3 LA tech entrepreneurs share their secrets to success

Written by Joyce Famakinwa
Published on Aug. 27, 2018
3 LA tech entrepreneurs share their secrets to success

Most qualities that make for a successful entrepreneur — tenacity, vision, a proclivity for risk-taking — can’t be bottled up and sold. Still, the people on top have a few rules and rituals that have helped pave the path to success.

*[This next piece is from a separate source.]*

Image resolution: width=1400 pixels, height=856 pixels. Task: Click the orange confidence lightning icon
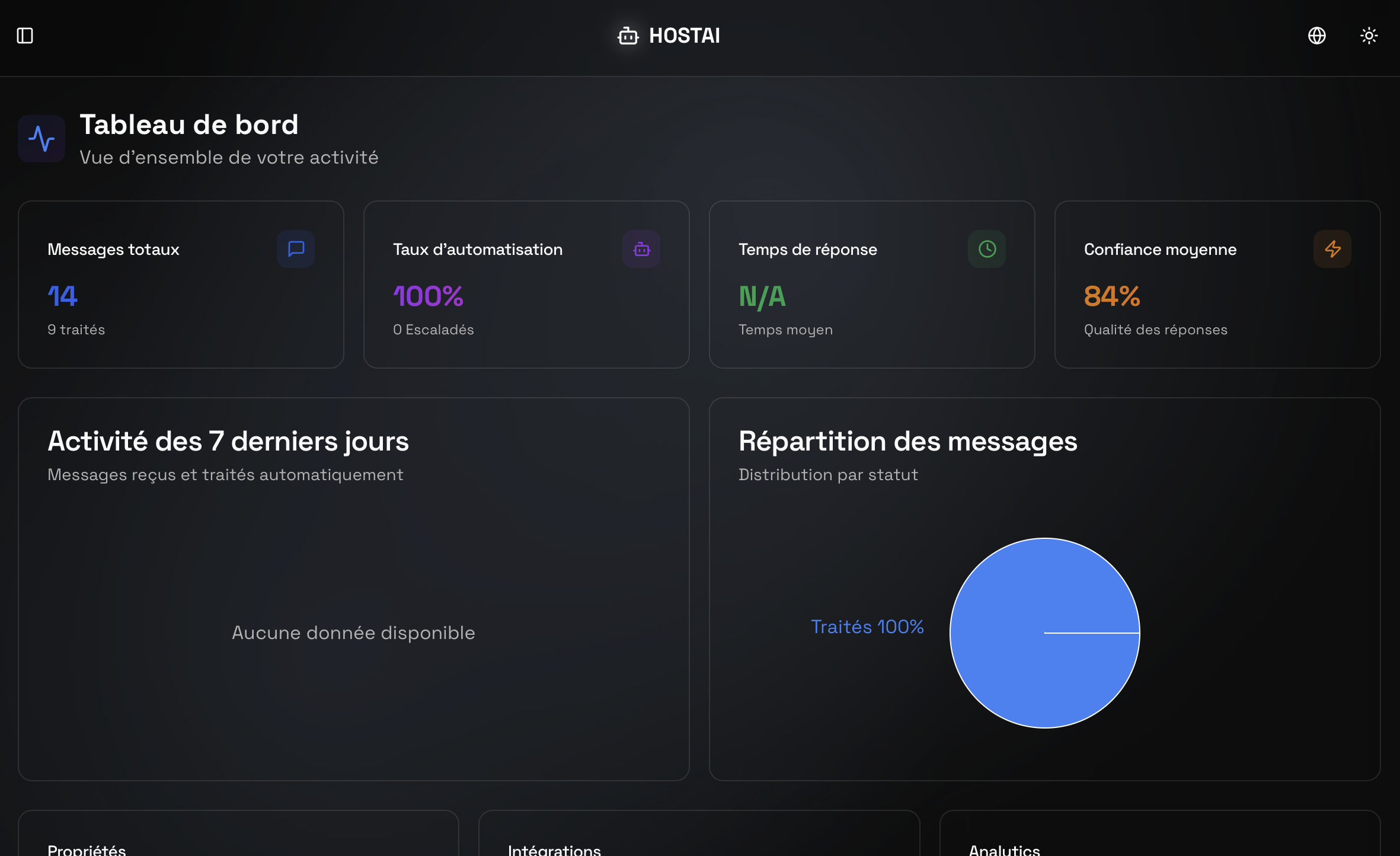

Sure, you could crack open a self-help book to find out how the best and brightest operate. Or you can get the answers straight from the source. The LA tech scene is brimming with the entrepreneurial set, so we asked a few local leaders to weigh in. Here’s what they had to say:

 

Alli McKee
Founder and CEO • Stick

Improv has gained a reputation as a great way for business leaders to strengthen their communication skills. Stick founder and CEO Alli McKee agrees, having found that improv was key to unlocking her creativity and building her confidence. Her company, Stick, is a visual communication platform that aims to fill the blank pages of emails, meeting slides and presentations by auto-generating images based on the text written by users.

 

What’s one habit you follow that has contributed to your success?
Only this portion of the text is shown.